PROVIDED RECORDS
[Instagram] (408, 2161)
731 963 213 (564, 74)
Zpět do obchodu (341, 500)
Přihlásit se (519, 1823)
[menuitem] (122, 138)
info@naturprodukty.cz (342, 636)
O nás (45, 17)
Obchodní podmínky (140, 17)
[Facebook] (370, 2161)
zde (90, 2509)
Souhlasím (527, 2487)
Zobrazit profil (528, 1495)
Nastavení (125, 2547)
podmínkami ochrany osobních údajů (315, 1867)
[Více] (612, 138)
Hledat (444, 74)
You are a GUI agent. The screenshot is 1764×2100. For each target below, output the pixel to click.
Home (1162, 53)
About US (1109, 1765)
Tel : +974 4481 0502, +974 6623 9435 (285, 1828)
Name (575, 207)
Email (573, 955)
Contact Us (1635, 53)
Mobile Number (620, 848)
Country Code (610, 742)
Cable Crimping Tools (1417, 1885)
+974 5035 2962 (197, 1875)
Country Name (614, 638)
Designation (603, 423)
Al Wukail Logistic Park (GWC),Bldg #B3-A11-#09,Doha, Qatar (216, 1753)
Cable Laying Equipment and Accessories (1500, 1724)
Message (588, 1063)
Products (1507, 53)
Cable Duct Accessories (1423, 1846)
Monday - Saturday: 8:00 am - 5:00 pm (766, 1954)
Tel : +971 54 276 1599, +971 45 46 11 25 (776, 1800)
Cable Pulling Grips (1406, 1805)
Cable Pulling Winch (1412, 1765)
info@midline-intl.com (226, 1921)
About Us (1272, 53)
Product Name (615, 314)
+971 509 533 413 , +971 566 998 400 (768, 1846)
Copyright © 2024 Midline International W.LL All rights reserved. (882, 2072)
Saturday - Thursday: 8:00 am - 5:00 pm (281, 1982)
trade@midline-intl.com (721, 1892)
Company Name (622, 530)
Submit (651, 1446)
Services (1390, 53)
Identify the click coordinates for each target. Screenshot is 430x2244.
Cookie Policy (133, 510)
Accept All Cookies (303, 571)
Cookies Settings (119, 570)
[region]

BRIEF
Transcribe the records above exactly, beginning at the line that contains "Tel : +974 4481" and ending with the line that contains "Designation (603, 423)", both included, and nothing else.

OUTPUT BELOW
Tel : +974 4481 0502, +974 6623 9435 (285, 1828)
Name (575, 207)
Email (573, 955)
Contact Us (1635, 53)
Mobile Number (620, 848)
Country Code (610, 742)
Cable Crimping Tools (1417, 1885)
+974 5035 2962 (197, 1875)
Country Name (614, 638)
Designation (603, 423)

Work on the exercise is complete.